All of lore.kernel.org
 help / color / mirror / Atom feed
From: Valentin Schneider <valentin.schneider@arm.com>
To: Barry Song <song.bao.hua@hisilicon.com>,
	vincent.guittot@linaro.org, mgorman@suse.de, mingo@kernel.org,
	peterz@infradead.org, dietmar.eggemann@arm.com,
	morten.rasmussen@arm.com, linux-kernel@vger.kernel.org
Cc: linuxarm@openeuler.org, xuwei5@huawei.com,
	liguozhu@hisilicon.com, tiantao6@hisilicon.com,
	wanghuiqiang@huawei.com, prime.zeng@hisilicon.com,
	jonathan.cameron@huawei.com, guodong.xu@linaro.org,
	Barry Song <song.bao.hua@hisilicon.com>,
	Meelis Roos <mroos@linux.ee>
Subject: Re: [PATCH] sched/topology: fix the issue groups don't span domain->span for NUMA diameter > 2
Date: Tue, 02 Feb 2021 15:17:15 +0000	[thread overview]
Message-ID: <jhj4kiu4hz8.mognet@arm.com> (raw)
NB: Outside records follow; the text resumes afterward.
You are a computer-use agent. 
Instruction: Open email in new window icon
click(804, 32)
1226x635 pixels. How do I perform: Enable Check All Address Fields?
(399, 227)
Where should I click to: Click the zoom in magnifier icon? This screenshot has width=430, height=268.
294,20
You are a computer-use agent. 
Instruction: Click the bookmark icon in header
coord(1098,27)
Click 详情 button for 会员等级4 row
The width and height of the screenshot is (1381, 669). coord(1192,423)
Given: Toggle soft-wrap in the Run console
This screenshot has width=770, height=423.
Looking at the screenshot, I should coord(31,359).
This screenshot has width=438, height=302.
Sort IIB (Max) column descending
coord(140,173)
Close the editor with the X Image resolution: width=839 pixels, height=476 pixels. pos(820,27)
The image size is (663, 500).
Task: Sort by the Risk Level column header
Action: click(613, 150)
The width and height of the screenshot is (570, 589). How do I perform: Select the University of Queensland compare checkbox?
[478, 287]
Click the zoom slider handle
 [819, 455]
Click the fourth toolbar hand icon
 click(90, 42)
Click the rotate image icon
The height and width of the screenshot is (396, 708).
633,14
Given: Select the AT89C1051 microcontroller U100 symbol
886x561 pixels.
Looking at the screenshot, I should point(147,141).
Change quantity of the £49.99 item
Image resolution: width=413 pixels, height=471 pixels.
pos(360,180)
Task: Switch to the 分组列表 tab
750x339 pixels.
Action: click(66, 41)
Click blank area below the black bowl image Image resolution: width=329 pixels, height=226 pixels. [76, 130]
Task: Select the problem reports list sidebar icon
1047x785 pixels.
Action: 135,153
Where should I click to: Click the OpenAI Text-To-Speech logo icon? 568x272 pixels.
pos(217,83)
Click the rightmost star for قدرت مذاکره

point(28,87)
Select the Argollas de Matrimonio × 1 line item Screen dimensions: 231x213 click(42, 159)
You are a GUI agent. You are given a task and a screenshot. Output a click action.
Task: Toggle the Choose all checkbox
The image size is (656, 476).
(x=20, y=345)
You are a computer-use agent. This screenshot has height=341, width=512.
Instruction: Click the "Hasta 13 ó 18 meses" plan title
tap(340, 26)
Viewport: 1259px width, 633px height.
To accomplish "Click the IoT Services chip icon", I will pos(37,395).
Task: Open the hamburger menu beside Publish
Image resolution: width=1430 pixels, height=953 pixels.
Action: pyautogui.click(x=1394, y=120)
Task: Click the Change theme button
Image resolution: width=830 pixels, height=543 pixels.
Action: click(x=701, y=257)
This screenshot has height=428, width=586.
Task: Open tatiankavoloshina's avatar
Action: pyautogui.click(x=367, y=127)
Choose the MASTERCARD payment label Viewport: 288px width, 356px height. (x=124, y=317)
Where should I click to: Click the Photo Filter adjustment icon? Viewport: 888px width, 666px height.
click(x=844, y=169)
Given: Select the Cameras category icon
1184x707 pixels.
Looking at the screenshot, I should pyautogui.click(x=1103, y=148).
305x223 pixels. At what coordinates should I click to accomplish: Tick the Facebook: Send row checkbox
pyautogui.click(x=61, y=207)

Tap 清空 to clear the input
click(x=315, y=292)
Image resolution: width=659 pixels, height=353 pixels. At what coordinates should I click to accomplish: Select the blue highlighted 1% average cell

In-Reply-To: <20210201033830.15040-1-song.bao.hua@hisilicon.com>

On 01/02/21 16:38, Barry Song wrote:
> @@ -964,6 +941,12 @@ static void init_overlap_sched_group(struct sched_domain *sd,
>
>       build_balance_mask(sd, sg, mask);
>       cpu = cpumask_first_and(sched_group_span(sg), mask);
> +	/*
> +	 * for the group generated by grandchild, use the sgc of 2nd cpu
> +	 * because the 1st cpu might be used by another sched_group
> +	 */
> +	if (from_grandchild && cpumask_weight(mask) > 1)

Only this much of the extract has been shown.